Der Monomythos ist sein eigener Mythos von einer Urgeschichte, einer Urstruktur des menschlichen Erzählens, die es nicht gibt. I’ll die on that hill!

Ein trauriger Cheeseburger und darunter sein Einwickelpapier.
Symbolbild langweiliger Cuisine

Eine Geschichte braucht nicht drei Akte, fünf Stationen, acht Kapitel oder siebzehn esoterische Stufen. Es muss nicht brav bei der 50%-Marke eine „neue Welt“ betreten werden und bei der 80%-Marke alles dem Untergang geweiht sein – Rezepte machen Geschichten nicht erfolgreich, sondern langweilig und ihre Rezeption beliebig.

Es fühlt sich an, als hätte man in Italien der Pizza abgeschworen, in Frankreich der Croissants, in Österreich der Sachertorte und in Deutschland … äh … es ist, als gäbe es überall stattdessen nur noch Cheeseburger.
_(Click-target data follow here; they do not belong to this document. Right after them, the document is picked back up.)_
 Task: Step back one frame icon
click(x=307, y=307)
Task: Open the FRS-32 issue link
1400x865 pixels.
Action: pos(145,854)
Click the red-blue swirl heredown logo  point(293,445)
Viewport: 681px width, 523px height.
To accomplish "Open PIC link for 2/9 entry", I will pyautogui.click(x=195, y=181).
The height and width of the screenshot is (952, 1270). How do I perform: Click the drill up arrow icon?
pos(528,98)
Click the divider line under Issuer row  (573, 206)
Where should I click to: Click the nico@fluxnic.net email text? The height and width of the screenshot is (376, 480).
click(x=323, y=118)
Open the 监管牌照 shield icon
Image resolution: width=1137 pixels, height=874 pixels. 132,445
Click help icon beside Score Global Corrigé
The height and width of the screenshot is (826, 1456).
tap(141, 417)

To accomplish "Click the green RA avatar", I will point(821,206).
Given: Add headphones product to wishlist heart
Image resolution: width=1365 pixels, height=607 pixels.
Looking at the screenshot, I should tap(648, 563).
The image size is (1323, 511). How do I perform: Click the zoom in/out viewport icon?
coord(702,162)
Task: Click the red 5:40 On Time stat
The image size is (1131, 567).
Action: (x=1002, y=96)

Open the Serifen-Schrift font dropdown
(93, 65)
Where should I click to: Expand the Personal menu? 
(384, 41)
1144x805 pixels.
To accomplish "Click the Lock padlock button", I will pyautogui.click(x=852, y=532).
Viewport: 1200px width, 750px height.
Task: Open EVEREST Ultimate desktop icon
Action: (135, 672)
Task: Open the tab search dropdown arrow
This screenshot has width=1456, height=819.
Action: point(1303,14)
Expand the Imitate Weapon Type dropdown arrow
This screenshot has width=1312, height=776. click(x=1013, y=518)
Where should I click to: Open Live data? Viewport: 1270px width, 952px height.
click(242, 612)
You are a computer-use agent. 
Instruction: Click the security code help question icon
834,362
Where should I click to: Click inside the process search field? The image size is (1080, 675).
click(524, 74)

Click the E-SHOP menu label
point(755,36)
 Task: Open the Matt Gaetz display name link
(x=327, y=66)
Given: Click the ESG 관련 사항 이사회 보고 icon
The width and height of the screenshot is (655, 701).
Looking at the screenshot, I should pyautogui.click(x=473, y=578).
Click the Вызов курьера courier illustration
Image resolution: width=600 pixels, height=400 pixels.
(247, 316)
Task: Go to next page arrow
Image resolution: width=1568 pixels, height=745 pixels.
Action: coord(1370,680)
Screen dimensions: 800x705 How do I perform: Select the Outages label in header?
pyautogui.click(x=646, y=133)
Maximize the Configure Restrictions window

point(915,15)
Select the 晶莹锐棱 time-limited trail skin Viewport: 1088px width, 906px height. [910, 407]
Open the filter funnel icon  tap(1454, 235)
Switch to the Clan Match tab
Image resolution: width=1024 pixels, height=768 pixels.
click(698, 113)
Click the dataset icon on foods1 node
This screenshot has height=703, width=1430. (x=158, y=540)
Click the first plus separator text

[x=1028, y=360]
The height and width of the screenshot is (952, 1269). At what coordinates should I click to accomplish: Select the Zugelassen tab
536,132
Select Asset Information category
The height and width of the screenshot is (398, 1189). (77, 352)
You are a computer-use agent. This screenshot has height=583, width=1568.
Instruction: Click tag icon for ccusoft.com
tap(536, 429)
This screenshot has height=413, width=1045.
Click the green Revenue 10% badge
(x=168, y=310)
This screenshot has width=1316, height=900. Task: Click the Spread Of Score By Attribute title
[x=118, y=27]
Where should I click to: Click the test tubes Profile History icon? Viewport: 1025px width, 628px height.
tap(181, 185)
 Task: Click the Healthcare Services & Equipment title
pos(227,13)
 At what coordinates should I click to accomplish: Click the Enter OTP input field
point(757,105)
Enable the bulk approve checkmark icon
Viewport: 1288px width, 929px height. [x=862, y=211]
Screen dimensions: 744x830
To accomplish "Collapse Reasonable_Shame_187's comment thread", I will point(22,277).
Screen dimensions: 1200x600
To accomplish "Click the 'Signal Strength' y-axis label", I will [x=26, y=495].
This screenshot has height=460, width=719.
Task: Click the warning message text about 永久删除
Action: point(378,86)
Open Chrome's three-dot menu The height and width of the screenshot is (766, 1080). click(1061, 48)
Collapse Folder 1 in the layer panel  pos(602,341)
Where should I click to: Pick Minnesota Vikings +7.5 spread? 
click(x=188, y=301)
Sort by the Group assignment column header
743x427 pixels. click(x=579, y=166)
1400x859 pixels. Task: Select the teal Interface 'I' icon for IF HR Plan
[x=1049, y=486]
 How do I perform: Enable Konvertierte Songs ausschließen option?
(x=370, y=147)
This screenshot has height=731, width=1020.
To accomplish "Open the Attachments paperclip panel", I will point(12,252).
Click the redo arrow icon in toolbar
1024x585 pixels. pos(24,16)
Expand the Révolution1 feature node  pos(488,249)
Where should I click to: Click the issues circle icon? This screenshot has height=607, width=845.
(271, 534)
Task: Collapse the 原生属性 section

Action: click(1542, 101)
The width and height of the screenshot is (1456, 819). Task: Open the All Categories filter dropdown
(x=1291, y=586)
Warum auch nicht, hat ja Erfolg.

Und diesen Einheitsmatsch – ja, ich meine Dich, Cheesburger – wem verdanken wir den? Joseph Campbell? Nein, dessen Buch hätte ja zu Recht niemanden interessiert. Luke Skywalker! Genau. Gut aufgepasst.

Ich meine, ganz unter uns: Wer trinkt schon grüne Milch?